Notes = "Fighting Foodons"
This 26-part series, which started on December 11, 2001, is by Group TAC ( http://www.g-tac.co.jp/bisutoro/bisutorotop.html )
Classification -
Synopsis You know, there are some anime out there with really strange premises, and the newest NHK anime, "Bistro Recipe" certainly fits into that category. This 26-part series, which started on December 11, 2001, is by Group TAC ( http://www.g-tac.co.jp/bisutoro/bisutorotop.html ) and is a magic card anime set in a mystical ancient China where chefs fight by releasing the "strength" in food.
Yes, what we have here is a fighting card game crossed with a cooking anime, similar in some ways to 1997's "Chuka Ichiban".
The story starts out with a prolog about a king who wanted to know which of two dishes was "stronger", a roasted bird or a soup with some tofu in it. A magician/chef came along, flipped two magic "recipe" cards onto the plates of food and two magic food-beings appeared and started to fight each other. The scene then shifted to a place where a giant statue was being built by slave labor. Three shadowy figures sneak into the statue just as a cloaked figure approaches a covered dish on an alter within the statue. The shadowy figures are 10 year old Zen, his 8 year old sister Karin and a strange, orange-striped floating "thing" called Omuresa. Zen and Karin release their father from a cell within the statue and, finding their father's magic food vending cart, escape.

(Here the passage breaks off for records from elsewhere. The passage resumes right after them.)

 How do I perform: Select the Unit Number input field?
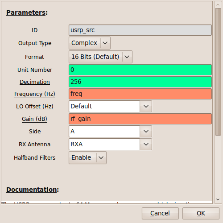[x=140, y=70]
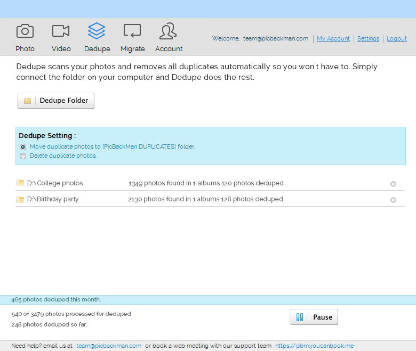
Task: Open the My Account link
Action: pos(333,39)
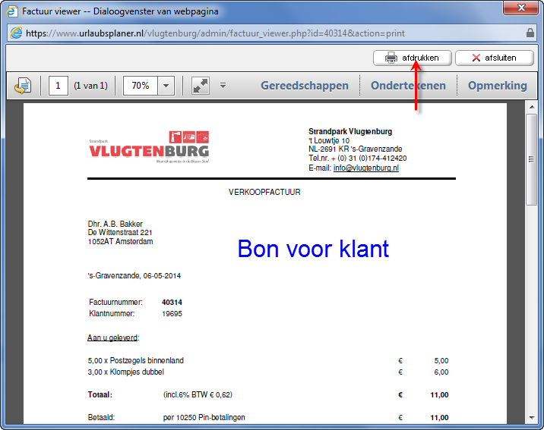Click the 'Bon voor klant' blue heading
The image size is (544, 430).
tap(313, 248)
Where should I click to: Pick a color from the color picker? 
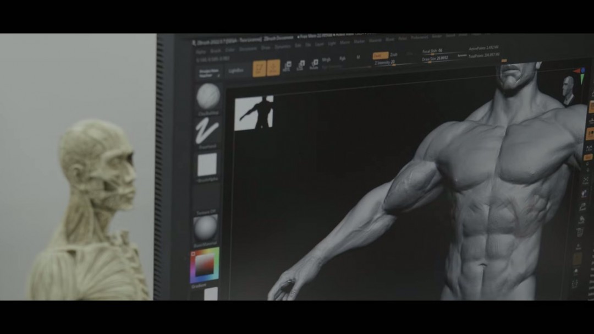205,266
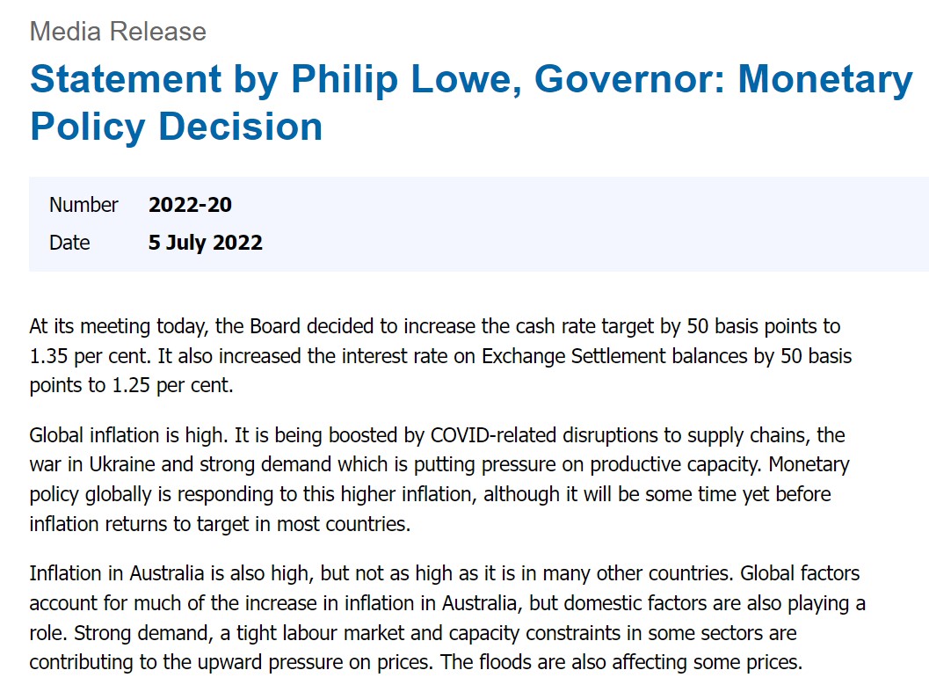
Task: Click the sentence Global inflation is high
Action: [128, 435]
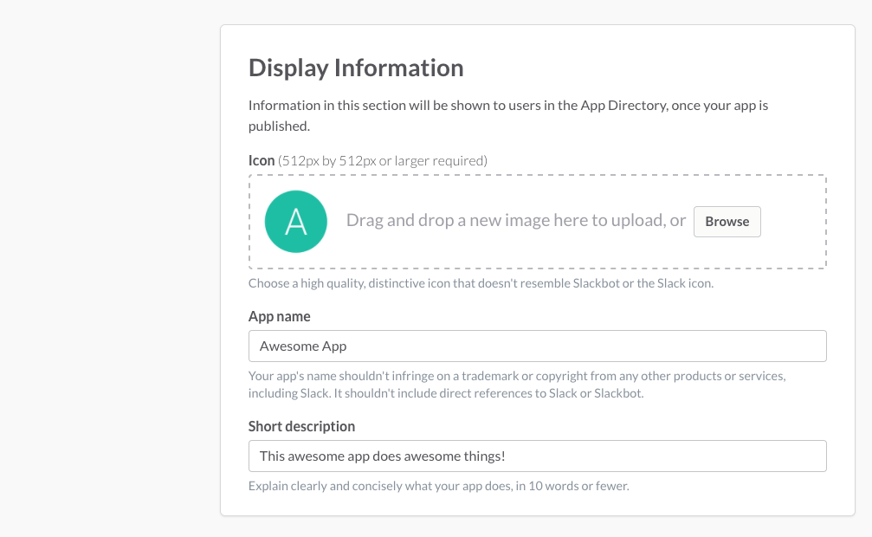Screen dimensions: 872x537
Task: Select the teal "A" app icon thumbnail
Action: [x=295, y=222]
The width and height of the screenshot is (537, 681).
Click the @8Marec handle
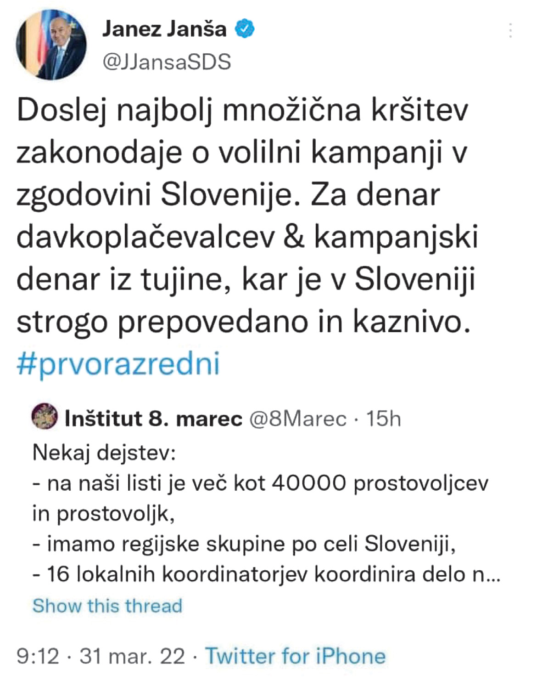297,419
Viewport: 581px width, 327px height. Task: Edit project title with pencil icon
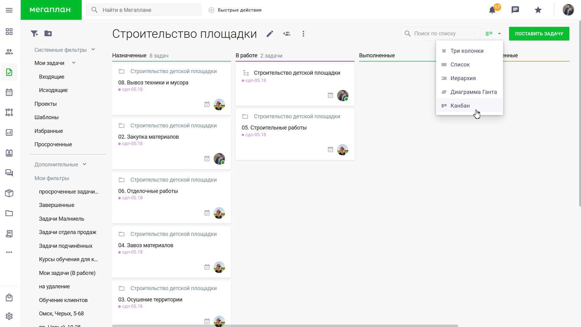(270, 34)

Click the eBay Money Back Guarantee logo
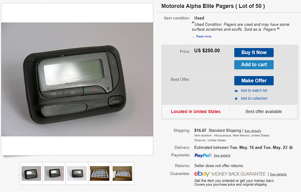[x=230, y=174]
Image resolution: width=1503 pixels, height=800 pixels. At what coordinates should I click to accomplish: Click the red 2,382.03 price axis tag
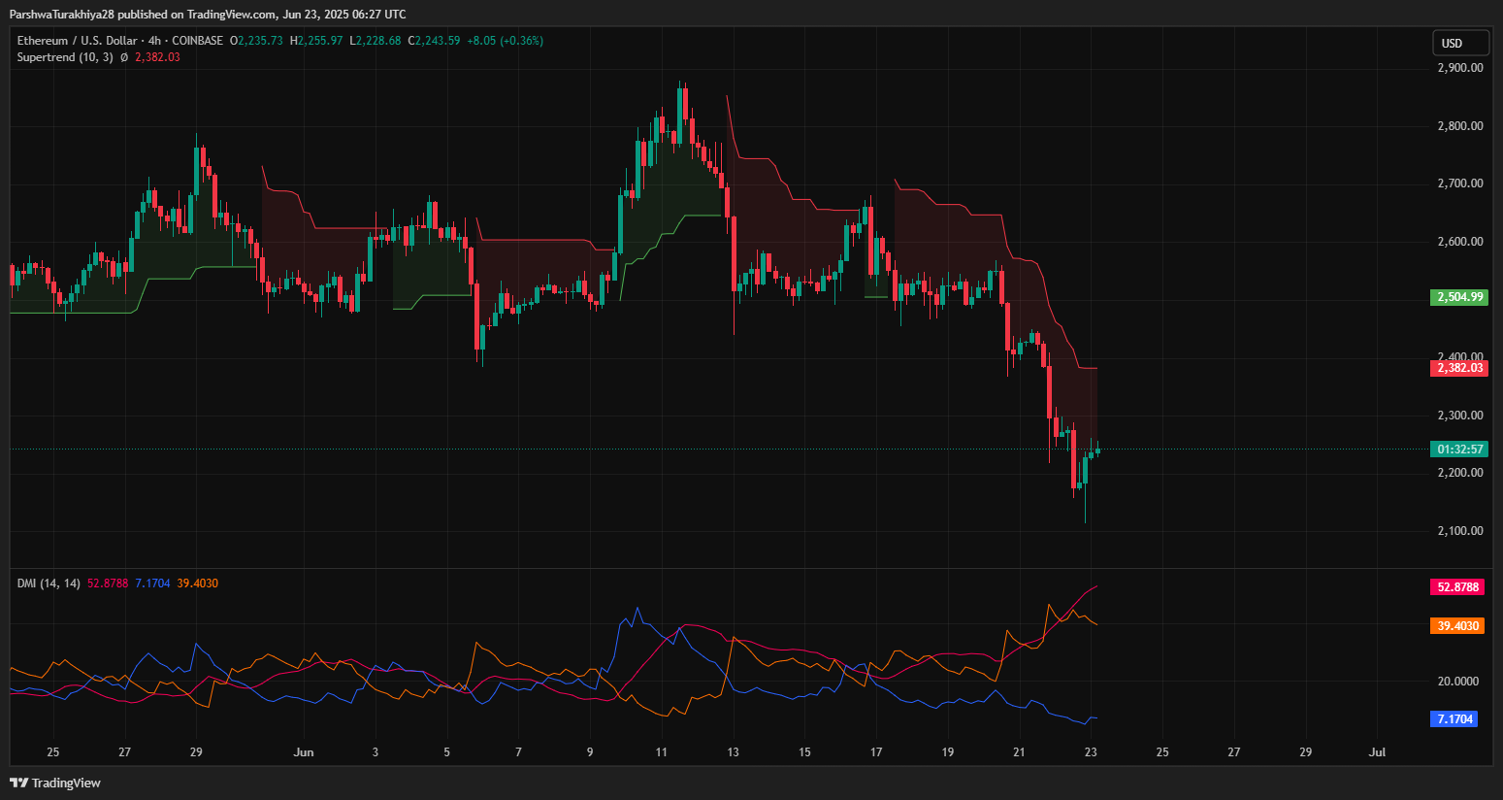(1459, 368)
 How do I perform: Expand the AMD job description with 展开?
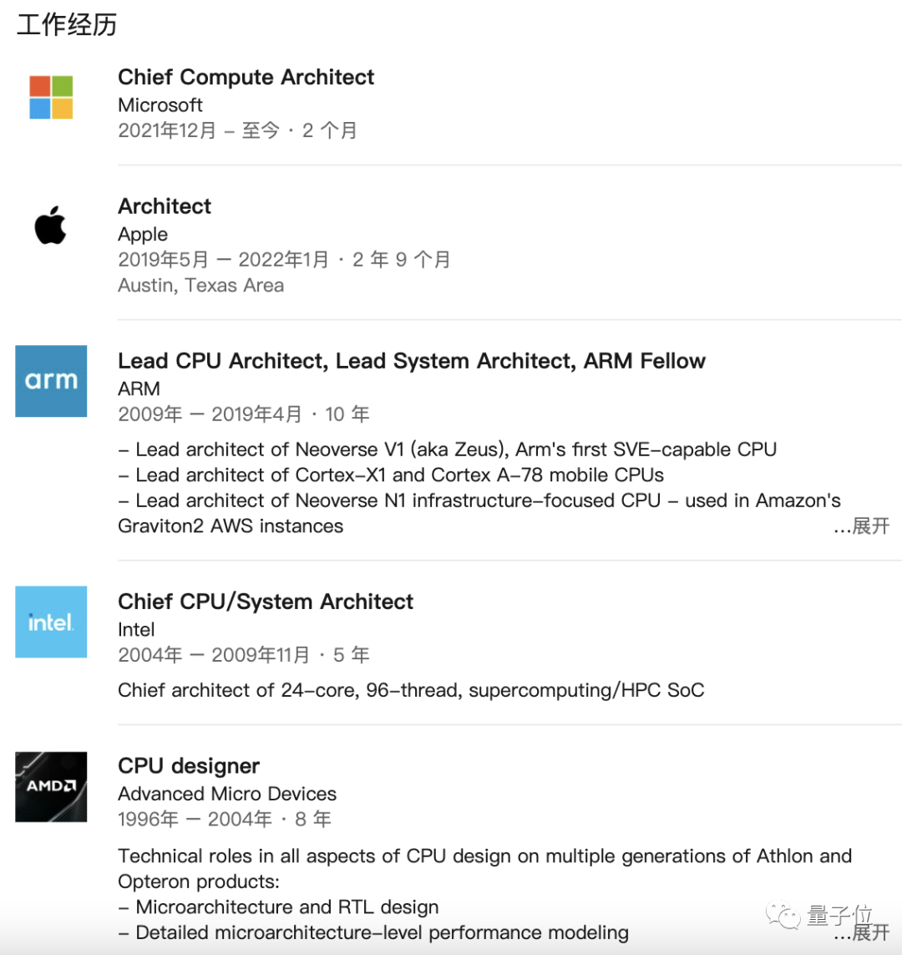point(870,932)
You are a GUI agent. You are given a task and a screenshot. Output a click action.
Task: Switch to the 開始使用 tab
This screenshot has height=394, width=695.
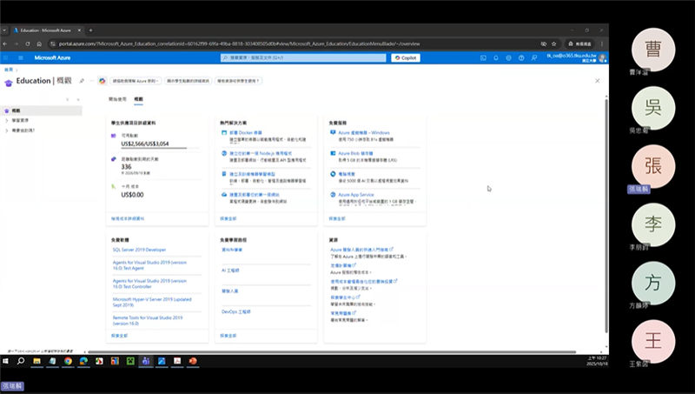117,99
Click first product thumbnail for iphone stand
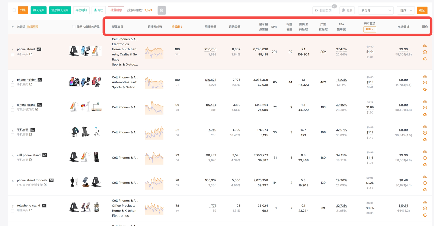The height and width of the screenshot is (226, 434). click(x=74, y=107)

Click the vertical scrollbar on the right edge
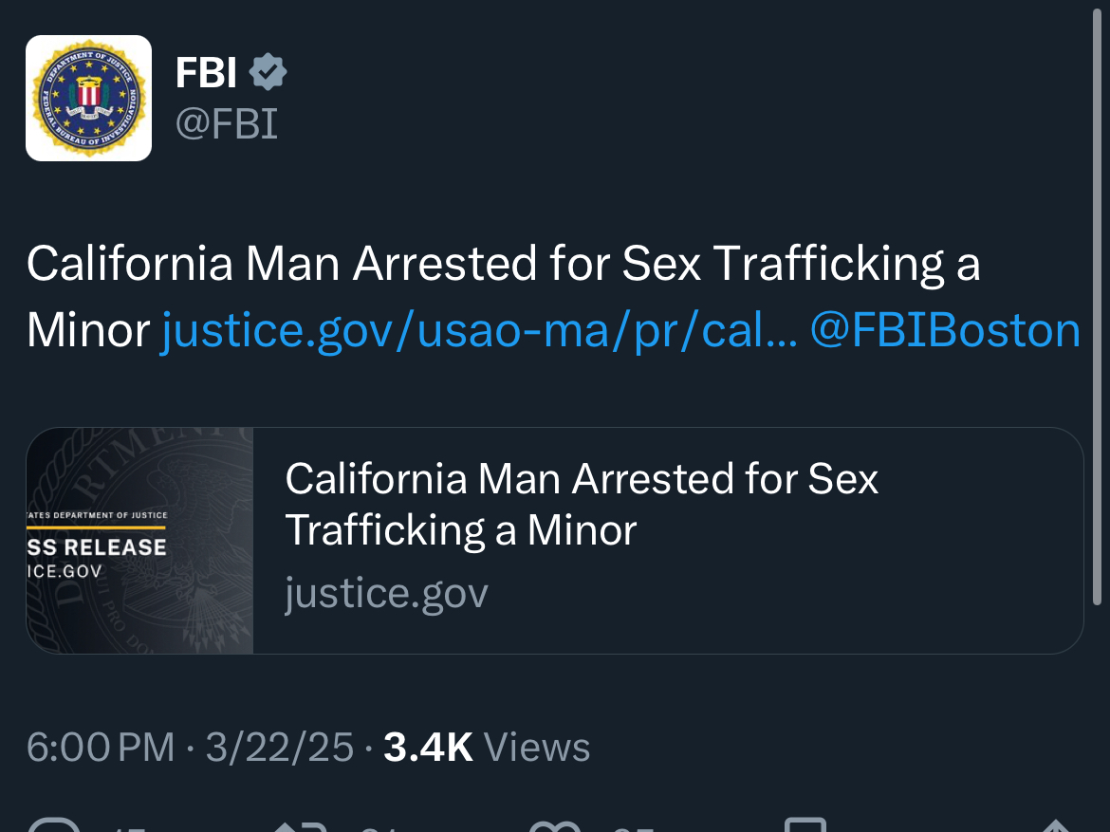click(x=1097, y=305)
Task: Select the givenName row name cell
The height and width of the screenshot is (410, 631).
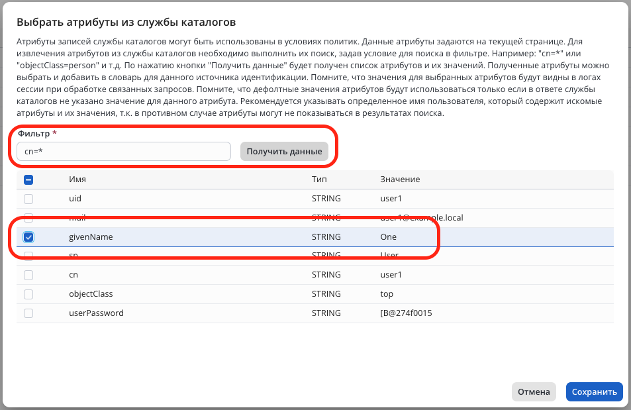Action: point(91,237)
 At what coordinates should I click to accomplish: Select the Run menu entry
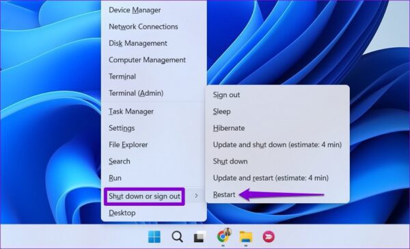115,178
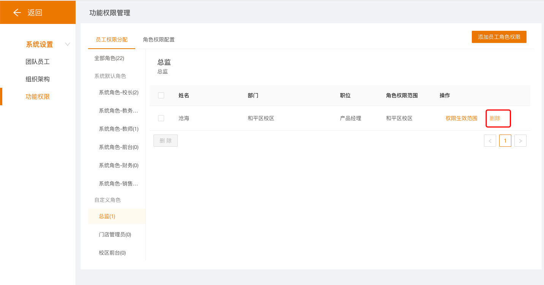Open 权限生效范围 for 沧海
Viewport: 544px width, 285px height.
(x=461, y=118)
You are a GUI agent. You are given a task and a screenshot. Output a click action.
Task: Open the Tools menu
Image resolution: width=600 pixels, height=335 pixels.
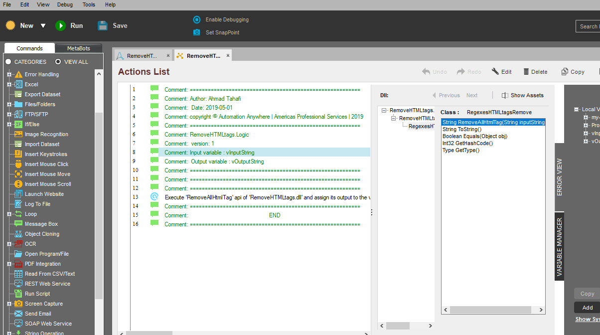[x=89, y=4]
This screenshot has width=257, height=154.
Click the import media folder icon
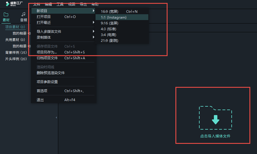(215, 118)
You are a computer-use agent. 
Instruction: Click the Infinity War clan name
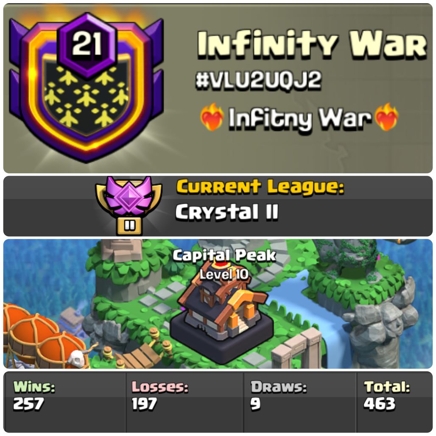[x=312, y=45]
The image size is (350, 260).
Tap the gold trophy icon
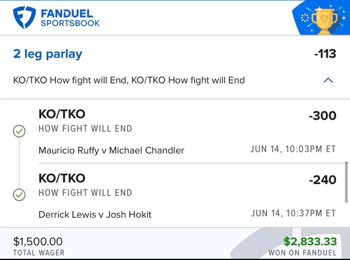point(324,21)
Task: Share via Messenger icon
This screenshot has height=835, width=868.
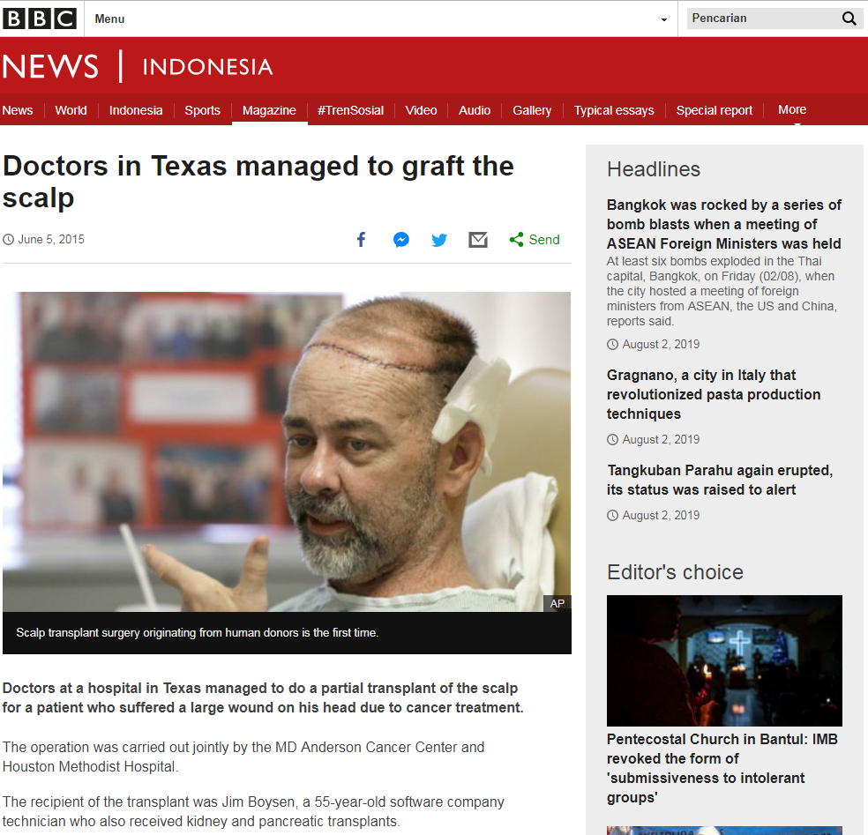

In the meanwhile Zen's father tries to stop the ceremony, but fails and a pink furred cat girl called Mya Mya pops from under the cloak and flips a card on a dish of gyudon, releasing a giant gyudon beast that looks like a cross between a cow and Godzilla. The Gyu-do trashes the town for a while until Zen is given a magic card of his own, cooks up a rice dish and creates a fighting dish of rice. The rice-dish man defeats the Gyu-do beast, the kid's father goes off on a quest and the kids go off on their own, al la "Karakuri Kiden Hiou Senki". (Dave Baranyi)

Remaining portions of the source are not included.